The problem:
Your answer should be the lines of the listing that contain the word "computer".

Information given:
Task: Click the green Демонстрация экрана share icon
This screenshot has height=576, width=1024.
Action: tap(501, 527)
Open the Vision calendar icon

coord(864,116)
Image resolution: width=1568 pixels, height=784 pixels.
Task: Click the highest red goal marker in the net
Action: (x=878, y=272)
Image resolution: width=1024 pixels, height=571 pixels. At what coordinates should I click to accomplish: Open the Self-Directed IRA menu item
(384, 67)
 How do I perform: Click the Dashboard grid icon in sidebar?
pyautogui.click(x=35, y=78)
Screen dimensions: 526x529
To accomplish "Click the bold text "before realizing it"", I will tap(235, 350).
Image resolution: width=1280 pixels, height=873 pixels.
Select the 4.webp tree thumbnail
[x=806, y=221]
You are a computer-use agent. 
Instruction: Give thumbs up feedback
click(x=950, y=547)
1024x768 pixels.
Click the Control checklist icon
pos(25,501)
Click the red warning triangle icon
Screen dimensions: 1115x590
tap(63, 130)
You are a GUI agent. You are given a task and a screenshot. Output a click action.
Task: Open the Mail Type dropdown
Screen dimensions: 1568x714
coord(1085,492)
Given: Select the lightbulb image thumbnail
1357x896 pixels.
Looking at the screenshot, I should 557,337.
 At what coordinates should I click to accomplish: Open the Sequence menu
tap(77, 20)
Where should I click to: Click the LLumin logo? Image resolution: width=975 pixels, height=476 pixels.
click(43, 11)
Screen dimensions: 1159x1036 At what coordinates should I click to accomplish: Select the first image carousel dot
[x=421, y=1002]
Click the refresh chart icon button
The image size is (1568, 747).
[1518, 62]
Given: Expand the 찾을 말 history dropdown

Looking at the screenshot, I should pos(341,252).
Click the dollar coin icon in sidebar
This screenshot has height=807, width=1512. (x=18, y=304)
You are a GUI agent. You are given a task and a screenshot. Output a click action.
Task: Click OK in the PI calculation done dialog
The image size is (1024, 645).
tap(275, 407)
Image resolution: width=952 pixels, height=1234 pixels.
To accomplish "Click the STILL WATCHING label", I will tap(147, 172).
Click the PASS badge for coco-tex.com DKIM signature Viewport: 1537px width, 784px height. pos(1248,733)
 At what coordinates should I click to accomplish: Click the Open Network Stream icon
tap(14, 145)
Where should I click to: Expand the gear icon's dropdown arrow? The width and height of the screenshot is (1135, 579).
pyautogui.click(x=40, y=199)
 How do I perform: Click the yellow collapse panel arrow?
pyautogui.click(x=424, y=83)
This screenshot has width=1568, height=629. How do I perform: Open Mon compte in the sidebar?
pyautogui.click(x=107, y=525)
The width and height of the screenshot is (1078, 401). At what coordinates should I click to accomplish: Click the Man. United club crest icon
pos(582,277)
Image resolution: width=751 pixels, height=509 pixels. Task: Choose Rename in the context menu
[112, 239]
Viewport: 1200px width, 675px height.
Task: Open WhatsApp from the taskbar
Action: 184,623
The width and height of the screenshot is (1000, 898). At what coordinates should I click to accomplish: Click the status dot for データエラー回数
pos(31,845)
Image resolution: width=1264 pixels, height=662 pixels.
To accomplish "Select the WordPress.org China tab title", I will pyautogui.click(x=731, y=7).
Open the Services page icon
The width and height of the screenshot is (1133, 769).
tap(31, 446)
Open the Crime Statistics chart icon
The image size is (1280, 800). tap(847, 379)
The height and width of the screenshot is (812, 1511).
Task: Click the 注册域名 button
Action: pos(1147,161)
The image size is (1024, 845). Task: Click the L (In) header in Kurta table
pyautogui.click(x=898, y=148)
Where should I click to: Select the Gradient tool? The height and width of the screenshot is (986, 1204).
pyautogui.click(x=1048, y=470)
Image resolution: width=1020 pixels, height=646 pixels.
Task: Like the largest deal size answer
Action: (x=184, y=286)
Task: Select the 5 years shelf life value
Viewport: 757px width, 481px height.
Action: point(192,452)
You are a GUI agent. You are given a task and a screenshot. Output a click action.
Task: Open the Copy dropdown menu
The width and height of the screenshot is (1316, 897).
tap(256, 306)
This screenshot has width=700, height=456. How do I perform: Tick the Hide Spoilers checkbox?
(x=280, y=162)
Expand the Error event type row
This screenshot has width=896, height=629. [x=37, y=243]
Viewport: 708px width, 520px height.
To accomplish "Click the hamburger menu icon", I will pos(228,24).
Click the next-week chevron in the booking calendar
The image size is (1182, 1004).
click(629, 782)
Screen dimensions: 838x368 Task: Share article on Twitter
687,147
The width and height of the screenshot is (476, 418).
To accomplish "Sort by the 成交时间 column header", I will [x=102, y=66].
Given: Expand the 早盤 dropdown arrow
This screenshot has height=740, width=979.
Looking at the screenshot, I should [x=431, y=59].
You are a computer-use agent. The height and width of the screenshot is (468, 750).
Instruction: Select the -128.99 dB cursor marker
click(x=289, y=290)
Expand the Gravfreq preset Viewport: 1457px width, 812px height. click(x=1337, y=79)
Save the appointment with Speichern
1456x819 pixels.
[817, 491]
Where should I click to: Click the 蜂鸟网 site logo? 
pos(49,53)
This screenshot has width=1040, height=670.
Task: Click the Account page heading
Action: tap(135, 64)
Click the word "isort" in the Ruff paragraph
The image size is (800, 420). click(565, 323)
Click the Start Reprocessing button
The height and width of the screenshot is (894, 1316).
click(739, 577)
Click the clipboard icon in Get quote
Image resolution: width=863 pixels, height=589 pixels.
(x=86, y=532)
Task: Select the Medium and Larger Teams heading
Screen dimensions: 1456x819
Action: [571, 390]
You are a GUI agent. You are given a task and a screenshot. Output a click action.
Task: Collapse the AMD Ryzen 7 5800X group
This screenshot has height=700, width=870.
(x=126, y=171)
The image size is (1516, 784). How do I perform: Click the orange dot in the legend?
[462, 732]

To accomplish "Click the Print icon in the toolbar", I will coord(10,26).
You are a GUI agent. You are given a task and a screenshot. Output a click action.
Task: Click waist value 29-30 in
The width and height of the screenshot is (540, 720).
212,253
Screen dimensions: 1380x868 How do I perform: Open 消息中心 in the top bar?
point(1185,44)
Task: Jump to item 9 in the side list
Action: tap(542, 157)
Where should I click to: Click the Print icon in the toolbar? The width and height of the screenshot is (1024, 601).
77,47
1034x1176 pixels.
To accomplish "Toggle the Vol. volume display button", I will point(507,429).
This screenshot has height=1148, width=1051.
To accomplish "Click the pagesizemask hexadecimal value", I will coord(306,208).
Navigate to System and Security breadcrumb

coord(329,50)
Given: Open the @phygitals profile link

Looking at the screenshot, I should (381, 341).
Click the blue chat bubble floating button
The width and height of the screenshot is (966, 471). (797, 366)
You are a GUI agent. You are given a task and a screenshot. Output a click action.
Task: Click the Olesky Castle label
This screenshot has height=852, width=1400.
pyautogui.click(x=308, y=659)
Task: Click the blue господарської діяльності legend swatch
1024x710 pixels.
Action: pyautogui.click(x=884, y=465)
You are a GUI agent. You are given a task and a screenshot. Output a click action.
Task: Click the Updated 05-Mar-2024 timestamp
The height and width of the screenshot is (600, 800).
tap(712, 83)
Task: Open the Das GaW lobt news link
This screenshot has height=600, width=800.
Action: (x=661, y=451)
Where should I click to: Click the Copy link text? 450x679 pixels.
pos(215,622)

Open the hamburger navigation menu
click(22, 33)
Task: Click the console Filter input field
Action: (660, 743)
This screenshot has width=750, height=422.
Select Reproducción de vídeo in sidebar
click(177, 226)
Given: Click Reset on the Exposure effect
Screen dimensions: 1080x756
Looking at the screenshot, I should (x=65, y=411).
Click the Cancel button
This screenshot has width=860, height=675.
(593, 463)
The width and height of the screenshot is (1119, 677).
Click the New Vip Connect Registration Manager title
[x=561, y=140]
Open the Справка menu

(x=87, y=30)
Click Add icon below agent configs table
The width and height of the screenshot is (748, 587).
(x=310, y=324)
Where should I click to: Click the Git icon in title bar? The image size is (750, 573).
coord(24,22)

Solution for this task:
You are a computer-use agent. 
You are a computer-use agent. The height and width of the screenshot is (468, 750).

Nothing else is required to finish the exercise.